Task requirements:
#1 Please decide whether each statement below agrees with the diffusion model passage, answering yes or no and quoting the deciding words of the passage. (a) In the passage's view of a molecule as a network, the edges are atoms. (b) Adding very small noise to data recognized as an image gives a result that is no longer recognized as an image. (c) In machine learning, the machine finds the condition from the training data.
#2 Copy the part of the diffusion model passage starting with "Then, can all" and going on through "considered an image.".

Diffusion model의 기본 구조

Diffusion model is a model that ‘Compute Data distribution’s reverse diffusion and generate synthetic data from random initialization’ (Generative model). Let’s look at each keyword in detail.

Data distribution and Generative model

If we want to create A, we need to clarify two things. First, we need to know what A is in the space. For example, what space does an image belong to? In the digital world, an image is a vector containing the RGB information of each pixel. Therefore, an image of size $w \times h$ is an element of $\qty{0, 1, \cdots, 255}^{3wh}$. If we map the RGB information to a real number between 0 and 1 by dividing it by 255, it can also be viewed as an element of $[0, 1]^{3wh}$. Audio is composed of sound signals $a_t$ at time step $t = 1, \cdots, T$, so it is an element of $\mathbb{R}_+^{T}$. A molecule is composed of atoms, and can be viewed as a network with nodes being atoms and edges being bonds, so a molecule with $n$ atoms is an element of $\qty{ 1, \cdots, N }^n \qty{ 0, 1, 2, 3 }^{n(n - 1)/2}$.

Then, can all vectors in the space $[0, 1]^{3wh}$ be considered images? Are all elements of $\mathbb{R}_+^{T}$ sound? Are all elements of $\qty{ 1, \cdots, N }^n \qty{ 0, 1, 2, 3 }^{n(n - 1)/2}$ molecules? Of course not. For example, the left figure below is not considered an image.

Random noise	Real Image

This is related to the question ‘What is A in the space?’ If there is a condition that A must satisfy and all data that satisfies the condition can be called A, we can generate A by creating arbitrary data that satisfies the condition.

However, if it is difficult to clarify the condition, what should we do? What condition must be satisfied for ‘picture’ or ‘photo’? If it is difficult to explain, what methods can we use to find an appropriate condition?

Machine learning induces the machine to find the condition from the training data, and we say that the machine learns the data distribution. In other words, it learns where the data that is judged as A is located in the entire space, and if the data is located in a place where the probability of being A is high, it is judged as A.

Here, there is one important assumption: If the data is similar to the training data of A, it is A. For example, if we change a few pixels or add very small noise to the data that we recognize as an image, we still recognize the result as an image. Based on this, if we train the machine to create data around the area where the training data is located, that is, data close to the training data, we can create quite realistic fake data. (If the data is easily changed even with a little change, the area of the data cluster becomes smaller and the boundary becomes more numerous, so the training data for the model that learns the boundary between the data clusters becomes more necessary.)

Data rows:
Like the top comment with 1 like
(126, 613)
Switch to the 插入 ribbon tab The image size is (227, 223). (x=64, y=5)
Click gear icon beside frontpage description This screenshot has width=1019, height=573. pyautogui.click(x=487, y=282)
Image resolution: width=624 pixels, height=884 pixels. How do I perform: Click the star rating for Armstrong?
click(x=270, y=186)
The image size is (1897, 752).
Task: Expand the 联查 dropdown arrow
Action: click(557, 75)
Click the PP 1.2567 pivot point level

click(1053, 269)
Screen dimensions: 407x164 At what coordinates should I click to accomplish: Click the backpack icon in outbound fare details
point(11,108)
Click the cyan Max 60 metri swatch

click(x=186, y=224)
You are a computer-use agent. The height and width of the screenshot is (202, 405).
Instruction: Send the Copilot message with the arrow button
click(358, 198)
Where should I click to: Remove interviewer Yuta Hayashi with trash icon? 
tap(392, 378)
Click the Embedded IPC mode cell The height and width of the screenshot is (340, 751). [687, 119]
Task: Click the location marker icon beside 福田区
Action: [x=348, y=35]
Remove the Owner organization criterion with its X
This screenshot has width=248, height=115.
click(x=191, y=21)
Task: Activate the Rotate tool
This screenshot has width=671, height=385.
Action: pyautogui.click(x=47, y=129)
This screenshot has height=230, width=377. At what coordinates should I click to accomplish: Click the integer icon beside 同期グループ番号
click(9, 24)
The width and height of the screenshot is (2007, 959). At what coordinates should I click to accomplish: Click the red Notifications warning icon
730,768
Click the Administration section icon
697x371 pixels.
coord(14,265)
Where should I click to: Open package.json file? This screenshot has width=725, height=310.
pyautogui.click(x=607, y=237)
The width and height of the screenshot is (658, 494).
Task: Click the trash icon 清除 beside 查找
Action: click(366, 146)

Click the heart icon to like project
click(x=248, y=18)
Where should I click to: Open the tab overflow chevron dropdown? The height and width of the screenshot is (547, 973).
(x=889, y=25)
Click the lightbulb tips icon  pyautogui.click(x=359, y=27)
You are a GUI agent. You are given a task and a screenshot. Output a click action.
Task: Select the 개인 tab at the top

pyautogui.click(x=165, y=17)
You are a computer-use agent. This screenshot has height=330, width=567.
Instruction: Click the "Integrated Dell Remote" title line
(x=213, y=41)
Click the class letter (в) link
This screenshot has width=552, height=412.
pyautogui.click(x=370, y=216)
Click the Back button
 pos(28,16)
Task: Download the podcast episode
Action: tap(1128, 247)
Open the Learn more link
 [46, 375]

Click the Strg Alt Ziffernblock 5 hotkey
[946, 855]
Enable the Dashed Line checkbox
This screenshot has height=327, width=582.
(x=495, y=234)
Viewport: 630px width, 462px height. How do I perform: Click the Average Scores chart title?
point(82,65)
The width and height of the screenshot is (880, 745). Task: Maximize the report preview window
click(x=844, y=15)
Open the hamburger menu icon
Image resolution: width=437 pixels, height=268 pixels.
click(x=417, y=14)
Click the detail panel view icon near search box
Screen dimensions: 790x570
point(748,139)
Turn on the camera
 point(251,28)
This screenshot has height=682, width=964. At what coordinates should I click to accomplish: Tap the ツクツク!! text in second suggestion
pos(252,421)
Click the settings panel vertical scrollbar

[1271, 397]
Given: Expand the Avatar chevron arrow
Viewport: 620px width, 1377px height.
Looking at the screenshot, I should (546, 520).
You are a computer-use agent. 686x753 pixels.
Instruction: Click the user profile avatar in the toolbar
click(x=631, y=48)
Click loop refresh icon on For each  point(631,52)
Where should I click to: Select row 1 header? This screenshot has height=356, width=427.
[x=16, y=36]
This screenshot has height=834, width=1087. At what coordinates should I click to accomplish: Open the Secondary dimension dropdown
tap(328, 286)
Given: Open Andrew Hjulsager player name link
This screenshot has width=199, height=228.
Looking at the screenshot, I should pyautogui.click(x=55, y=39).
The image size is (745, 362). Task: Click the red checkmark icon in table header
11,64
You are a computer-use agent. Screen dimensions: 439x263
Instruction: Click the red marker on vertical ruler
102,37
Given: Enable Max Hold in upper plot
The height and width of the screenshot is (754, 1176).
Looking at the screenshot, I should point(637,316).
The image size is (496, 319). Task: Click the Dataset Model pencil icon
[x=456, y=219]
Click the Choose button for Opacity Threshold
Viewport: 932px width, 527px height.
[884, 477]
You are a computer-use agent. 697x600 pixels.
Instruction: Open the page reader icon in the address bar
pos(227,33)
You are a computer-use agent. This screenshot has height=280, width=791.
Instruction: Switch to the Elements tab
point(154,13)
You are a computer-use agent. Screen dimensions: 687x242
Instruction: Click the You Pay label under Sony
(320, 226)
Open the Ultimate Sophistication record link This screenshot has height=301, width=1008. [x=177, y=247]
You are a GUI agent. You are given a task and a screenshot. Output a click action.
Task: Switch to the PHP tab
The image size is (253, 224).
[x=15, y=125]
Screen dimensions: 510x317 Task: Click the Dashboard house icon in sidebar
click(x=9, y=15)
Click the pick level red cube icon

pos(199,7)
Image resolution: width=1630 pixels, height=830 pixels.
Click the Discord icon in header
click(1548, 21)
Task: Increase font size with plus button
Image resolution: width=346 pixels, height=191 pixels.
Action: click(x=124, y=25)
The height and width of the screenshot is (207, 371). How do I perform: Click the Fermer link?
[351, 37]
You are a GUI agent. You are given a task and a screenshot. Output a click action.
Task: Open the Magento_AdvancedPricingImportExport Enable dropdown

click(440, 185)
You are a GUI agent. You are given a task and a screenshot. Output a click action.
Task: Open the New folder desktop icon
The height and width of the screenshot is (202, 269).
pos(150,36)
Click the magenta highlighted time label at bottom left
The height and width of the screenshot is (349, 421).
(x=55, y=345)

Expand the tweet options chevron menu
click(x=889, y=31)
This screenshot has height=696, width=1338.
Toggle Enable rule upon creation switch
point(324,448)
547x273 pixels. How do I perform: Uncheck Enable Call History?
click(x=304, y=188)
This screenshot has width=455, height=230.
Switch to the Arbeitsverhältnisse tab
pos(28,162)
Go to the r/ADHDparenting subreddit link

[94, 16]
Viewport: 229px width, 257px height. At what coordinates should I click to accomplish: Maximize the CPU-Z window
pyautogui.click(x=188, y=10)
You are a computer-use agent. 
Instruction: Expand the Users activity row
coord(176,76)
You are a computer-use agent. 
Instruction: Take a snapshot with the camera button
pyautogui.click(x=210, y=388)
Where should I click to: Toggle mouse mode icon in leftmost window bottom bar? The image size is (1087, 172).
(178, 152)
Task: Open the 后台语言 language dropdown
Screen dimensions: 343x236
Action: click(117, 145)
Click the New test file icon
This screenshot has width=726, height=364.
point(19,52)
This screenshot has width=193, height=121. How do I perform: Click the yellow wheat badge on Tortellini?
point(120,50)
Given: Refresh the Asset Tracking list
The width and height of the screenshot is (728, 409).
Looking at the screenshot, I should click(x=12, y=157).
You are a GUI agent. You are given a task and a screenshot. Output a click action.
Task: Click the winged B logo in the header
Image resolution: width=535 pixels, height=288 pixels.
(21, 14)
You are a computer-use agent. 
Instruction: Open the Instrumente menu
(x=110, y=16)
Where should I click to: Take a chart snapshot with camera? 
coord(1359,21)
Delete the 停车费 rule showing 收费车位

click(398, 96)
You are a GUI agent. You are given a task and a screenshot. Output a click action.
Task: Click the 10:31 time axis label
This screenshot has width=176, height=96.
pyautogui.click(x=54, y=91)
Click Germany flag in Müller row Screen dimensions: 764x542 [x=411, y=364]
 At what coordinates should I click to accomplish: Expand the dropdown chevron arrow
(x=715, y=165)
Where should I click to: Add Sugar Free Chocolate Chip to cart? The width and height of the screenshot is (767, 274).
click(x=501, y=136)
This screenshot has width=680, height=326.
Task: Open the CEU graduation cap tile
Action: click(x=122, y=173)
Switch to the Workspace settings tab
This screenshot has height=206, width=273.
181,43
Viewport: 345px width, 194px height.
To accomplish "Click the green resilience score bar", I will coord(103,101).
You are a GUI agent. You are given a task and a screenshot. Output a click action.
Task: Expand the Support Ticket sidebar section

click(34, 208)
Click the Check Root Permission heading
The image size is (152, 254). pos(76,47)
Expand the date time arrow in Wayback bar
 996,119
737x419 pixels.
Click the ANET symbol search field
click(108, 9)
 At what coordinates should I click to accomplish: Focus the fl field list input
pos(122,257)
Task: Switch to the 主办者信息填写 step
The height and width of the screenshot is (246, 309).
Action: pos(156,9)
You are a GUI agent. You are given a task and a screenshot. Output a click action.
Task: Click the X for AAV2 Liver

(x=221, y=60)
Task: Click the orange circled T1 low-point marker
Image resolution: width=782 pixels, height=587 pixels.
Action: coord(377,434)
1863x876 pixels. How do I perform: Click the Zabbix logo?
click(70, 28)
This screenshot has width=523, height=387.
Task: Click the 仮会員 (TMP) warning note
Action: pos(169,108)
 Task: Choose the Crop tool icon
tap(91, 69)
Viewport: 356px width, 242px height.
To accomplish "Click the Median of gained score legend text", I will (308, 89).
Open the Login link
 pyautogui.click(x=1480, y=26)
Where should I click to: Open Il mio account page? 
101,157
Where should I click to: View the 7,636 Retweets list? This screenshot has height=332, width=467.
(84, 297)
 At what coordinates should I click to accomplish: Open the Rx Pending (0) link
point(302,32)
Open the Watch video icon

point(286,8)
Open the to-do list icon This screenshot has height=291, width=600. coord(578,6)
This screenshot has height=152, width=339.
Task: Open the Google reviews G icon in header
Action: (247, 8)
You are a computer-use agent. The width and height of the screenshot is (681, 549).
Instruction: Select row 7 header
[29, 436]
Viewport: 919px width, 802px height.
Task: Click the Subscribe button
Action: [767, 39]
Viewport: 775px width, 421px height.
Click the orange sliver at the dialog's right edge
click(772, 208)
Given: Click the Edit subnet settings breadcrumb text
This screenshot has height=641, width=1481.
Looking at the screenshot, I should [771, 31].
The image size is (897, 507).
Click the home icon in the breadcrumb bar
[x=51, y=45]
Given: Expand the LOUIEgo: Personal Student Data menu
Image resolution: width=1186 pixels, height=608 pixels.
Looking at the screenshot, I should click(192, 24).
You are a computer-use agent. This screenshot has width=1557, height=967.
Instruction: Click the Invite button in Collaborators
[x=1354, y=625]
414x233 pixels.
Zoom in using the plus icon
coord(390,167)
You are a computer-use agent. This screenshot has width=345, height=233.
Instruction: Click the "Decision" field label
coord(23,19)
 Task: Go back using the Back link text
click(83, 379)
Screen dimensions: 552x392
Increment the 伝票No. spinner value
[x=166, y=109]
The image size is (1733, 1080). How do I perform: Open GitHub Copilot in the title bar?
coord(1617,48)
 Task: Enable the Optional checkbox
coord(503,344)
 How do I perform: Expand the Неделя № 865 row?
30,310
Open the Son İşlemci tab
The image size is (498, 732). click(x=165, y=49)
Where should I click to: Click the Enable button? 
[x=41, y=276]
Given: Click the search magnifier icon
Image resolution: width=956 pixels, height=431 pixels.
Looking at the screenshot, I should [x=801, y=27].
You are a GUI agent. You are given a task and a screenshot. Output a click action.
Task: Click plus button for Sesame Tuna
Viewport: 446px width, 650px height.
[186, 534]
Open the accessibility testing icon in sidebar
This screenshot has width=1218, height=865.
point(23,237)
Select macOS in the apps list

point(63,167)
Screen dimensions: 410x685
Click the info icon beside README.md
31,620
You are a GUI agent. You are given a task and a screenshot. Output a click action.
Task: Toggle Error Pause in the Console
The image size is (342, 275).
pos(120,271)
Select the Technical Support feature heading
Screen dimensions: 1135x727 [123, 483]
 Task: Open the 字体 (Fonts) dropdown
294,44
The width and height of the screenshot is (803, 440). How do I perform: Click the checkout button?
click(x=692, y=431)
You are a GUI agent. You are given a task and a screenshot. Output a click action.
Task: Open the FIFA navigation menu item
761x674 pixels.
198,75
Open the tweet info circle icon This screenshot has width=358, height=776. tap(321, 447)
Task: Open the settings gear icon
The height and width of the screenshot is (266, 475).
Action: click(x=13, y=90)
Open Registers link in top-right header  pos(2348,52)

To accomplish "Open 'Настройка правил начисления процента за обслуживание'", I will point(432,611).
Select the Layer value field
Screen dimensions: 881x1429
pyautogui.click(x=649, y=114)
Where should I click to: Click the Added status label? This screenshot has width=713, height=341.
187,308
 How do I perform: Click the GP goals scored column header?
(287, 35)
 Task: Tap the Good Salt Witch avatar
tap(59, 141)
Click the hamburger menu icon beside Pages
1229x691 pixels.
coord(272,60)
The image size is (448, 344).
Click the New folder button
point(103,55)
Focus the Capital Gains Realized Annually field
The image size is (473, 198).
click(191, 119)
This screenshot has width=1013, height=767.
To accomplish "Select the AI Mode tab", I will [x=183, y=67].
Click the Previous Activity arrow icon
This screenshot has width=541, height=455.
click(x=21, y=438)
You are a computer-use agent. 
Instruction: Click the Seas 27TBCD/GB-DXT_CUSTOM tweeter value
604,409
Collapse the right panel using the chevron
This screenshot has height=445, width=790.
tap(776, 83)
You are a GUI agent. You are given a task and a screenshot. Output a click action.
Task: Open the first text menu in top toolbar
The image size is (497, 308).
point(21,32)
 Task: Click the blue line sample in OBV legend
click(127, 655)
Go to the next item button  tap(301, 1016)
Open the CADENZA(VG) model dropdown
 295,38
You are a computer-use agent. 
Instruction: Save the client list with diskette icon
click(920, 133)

Answers below:
#1
(a) No: "with nodes being atoms and edges being bonds"
(b) No: "we still recognize the result as an image"
(c) Yes: "Machine learning induces the machine to find the condition from the training data"

#2
Then, can all vectors in the space $[0, 1]^{3wh}$ be considered images? Are all elements of $\mathbb{R}_+^{T}$ sound? Are all elements of $\qty{ 1, \cdots, N }^n \qty{ 0, 1, 2, 3 }^{n(n - 1)/2}$ molecules? Of course not. For example, the left figure below is not considered an image.